One particularly sad video attempts to explain incarceration to children. The set-up: Alex must tell his friends why his father cannot help build race cars as other dads do. After fleeing because he is upset, he reveals, “My dad is in jail. . . I don’t like to talk about it. . . most people don’t understand.” The group’s adult companion then jumps in: “Actually, I do understand.
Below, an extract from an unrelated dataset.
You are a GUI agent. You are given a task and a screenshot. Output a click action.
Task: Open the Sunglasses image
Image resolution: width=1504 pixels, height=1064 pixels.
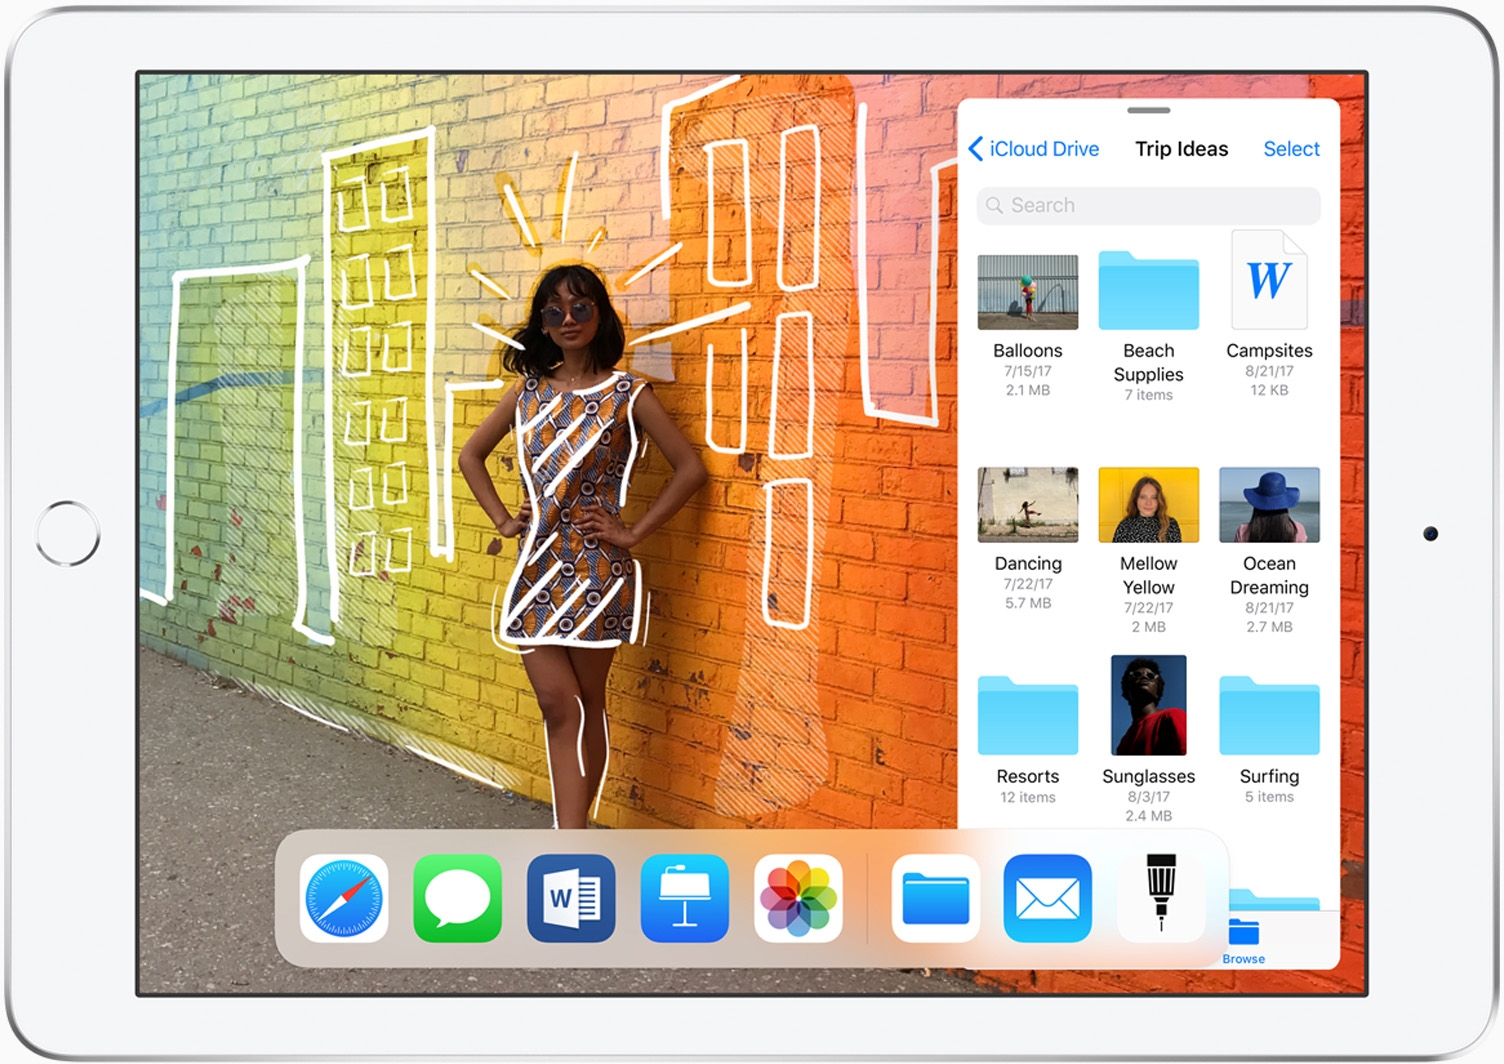pos(1148,704)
When I was about your age, my dad was incarcerated too.” At the end of the two-minute video, she explains that “when someone breaks a grown-up rule . . . they have to go to jail or prison.
The video kit is sponsored by BAE systems:
"[A] British contractor, whose U.S. subsidiary is one of the largest suppliers to the Department of Defense, [that] depends—like many other defense contractors—on the low-overhead labor of prisoners incarcerated at for-profit facilities."

From the unusual news department, you can't beat the Nigerian Tribune:

Doing bizarre things for love and sexual gratification is not unheard off but the extend people go to, in the name of love and sex is usually very shocking and incomprehensible to the majority of us.
The new craze causing concern for optometrists is eyeball licking- a strange erotic activity wherein participants actually put each other’s tongues into each other’s eyes for sexual arousal.

Alternatively called “Oculolinctus” or  “Worming”, eyeball licking is a predominantly female fetish. In the rarest of cases, orgasm would not be achieved unless eyeball licking is done.

According to the article, the practice is particularly prevalent in Japan. Opthalmologists warn against doing this.